Detailed Description

Complete technical specification and implementation details from the patent document.

This application claims priority to Korean Patent Applications No. 10-2024-0046974, filed on Apr. 5, 2024, No. 10-2024-0061970, filed on May 10, 2024, No. 10-2024-0106707, filed on Aug. 9, 2024, No. 10-2024-0134364, filed on Oct. 2, 2024, No. 10-2025-0011455, filed on Jan. 24, 2025, and No. 10-2025-0042822, filed on Apr. 2, 2025, with the Korean Intellectual Property Office (KIPO), the entire contents of which are hereby incorporated by reference.

The present disclosure relates to an AI/ML (artificial intelligence/machine learning) technique for a communication network, and more particularly, to a method and an apparatus for monitoring performance of the AI/ML model performing intelligent beam management.

With the development of information and communication technology, various wireless communication technologies have been developed. Typical wireless communication technologies include long term evolution (LTE) and new radio (NR), which are defined in the 3rd generation partnership project (3GPP) standards. The LTE may be one of 4th generation (4G) wireless communication technologies, and the NR may be one of 5th generation (5G) wireless communication technologies.

For the processing of rapidly increasing wireless data after the commercialization of the 4th generation (4G) communication system (e.g. Long Term Evolution (LTE) communication system or LTE-Advanced (LTE-A) communication system), the 5th generation (5G) communication system (e.g. new radio (NR) communication system) that uses a frequency band (e.g. a frequency band of 6 GHz or above) higher than that of the 4G communication system as well as a frequency band of the 4G communication system (e.g. a frequency band of 6 GHz or below) is being considered. The 5G communication system may support enhanced Mobile BroadBand (eMBB), Ultra-Reliable and Low-Latency Communication (URLLC), and massive Machine Type Communication (mMTC).

Recently, discussions on utilizing AI/ML technologies based on artificial intelligence (AI) models or machine learning (ML) models (e.g. AI/ML models) in communication systems are being actively conducted. In the 3GPP, researches on AI/ML technologies for NR air interfaces is being carried out. The AI/ML technologies may be utilized in various fields, such as channel state information (CSI) feedback enhancement, beam management enhancement, or positioning accuracy enhancement in communication systems.

The AI/ML technologies may be implemented by performing a specific AI/ML functionality using AI/ML model(s) in a plurality of communication nodes, such as a base station and a terminal (e.g. user equipment (UE)). Since the AI/ML technologies are based on training data, lifecycle management (LCM) may be performed for creation or maintenance of the AI/ML models according to a change in training data. The LCM of the AI/ML models may include detailed steps such as data collection, model training, deployment, model activation, inference, model monitoring, model deactivation, model selection, model switching, or model fallback.

To improve the performance of AI/ML models that perform AI/ML functions, accurate decisions regarding LCM operations of the AI/ML models may be required.

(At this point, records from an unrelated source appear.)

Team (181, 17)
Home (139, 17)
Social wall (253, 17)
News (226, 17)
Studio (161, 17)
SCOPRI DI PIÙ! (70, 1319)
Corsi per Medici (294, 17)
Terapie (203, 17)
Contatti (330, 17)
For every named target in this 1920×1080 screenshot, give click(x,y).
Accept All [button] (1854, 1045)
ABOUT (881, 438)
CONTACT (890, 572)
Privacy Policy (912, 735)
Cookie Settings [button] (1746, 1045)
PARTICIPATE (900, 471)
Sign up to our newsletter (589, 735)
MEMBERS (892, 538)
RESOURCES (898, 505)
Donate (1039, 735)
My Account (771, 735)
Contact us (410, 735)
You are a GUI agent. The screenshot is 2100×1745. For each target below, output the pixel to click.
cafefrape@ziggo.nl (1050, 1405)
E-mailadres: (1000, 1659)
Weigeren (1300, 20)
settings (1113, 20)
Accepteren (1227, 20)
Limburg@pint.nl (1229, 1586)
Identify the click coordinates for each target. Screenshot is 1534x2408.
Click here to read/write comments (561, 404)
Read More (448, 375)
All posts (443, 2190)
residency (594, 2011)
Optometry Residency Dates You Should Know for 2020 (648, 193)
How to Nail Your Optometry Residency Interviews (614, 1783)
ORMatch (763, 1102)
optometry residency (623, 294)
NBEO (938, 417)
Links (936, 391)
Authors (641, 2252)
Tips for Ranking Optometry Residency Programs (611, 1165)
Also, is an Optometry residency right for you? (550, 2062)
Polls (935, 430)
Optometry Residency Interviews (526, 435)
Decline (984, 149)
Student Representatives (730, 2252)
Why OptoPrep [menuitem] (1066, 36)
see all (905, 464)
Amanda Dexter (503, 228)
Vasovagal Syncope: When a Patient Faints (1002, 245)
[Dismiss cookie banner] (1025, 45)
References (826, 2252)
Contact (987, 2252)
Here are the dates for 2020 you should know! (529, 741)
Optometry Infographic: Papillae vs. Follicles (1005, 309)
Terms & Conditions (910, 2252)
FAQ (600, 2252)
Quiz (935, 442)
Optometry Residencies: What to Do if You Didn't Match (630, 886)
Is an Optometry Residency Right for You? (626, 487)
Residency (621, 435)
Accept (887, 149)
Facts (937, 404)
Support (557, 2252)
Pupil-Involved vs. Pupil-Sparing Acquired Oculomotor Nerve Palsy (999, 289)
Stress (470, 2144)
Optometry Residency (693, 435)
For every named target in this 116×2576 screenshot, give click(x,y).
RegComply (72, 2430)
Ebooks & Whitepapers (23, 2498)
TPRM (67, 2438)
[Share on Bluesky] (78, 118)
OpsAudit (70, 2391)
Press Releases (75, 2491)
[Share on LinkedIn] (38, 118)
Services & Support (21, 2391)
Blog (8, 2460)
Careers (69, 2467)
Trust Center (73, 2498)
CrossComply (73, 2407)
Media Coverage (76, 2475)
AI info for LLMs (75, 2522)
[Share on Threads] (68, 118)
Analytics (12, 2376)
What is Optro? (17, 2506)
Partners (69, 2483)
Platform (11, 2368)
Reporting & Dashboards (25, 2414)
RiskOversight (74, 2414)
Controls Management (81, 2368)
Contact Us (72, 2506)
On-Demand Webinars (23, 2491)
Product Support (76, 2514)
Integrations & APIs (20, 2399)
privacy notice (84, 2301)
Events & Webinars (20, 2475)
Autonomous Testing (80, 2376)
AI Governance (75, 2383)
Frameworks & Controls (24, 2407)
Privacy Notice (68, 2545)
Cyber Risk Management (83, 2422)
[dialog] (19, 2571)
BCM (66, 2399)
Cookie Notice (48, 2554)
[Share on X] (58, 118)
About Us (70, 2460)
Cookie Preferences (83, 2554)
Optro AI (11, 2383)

For this purpose, a monitoring method for the performance of the AI/ML models is required.

The present disclosure for resolving the above-described problems is directed to providing a model monitoring method and apparatus for determining life cycle management operations of an AI/ML model through monitoring on performance metric(s) of the AI/ML model.

A method of a user equipment (UE), according to an exemplary embodiment of the present disclosure, may comprise: receiving a reference signal (RS) for at least one beam from a base station; obtaining a performance measurement result by measuring a performance of each of the at least one beam based on the reference signal; obtaining a performance prediction result of each of the at least one beam from an artificial intelligence (AI)/machine learning (ML) model based on the performance measurement result; determining a performance metric of the AI/ML model based on the performance prediction result; and determining an operation of the AI/ML model by monitoring the performance metric.

The determining of the performance metric may comprise: transmitting, to the base station, beam information including the performance measurement result and the performance prediction result; and receiving, from the base station, the performance metric of the AI/ML model determined based on the beam information.

The determining of the performance metric may comprise: determining, as the performance metric, a probability that a beam having a maximum value in the performance measurement result among the at least one beam is included in the performance prediction result.

The determining of the performance metric may comprise: determining, as the performance metric, a difference between the performance measurement result and the performance prediction result.

The determining of the operation of the AI/ML model may comprise: monitoring whether the performance metric satisfies a preconfigured performance condition; and determining one operation among life cycle management (LCM) operations of the AI/ML model based on a result of the monitoring.

The determining of the operation of the AI/ML model may further comprise: determining whether an event occurs based on the result of the monitoring; in response to the event occurring, transmitting an event occurrence report to the base station; and receiving, from the base station, information on the operation of the AI/ML model determined based on the event occurrence report.

The determining of whether the event occurs may comprise: increasing a count value whenever the performance metric fails to satisfy the performance condition for a preset time; and in response to the increased count value being equal to or greater than a preset threshold, determining occurrence of the event.

The determining of the operation of the AI/ML model may comprise: transmitting the performance metric to the base station; and receiving, from the base station, information on the operation of the AI/ML model determined based on the performance metric.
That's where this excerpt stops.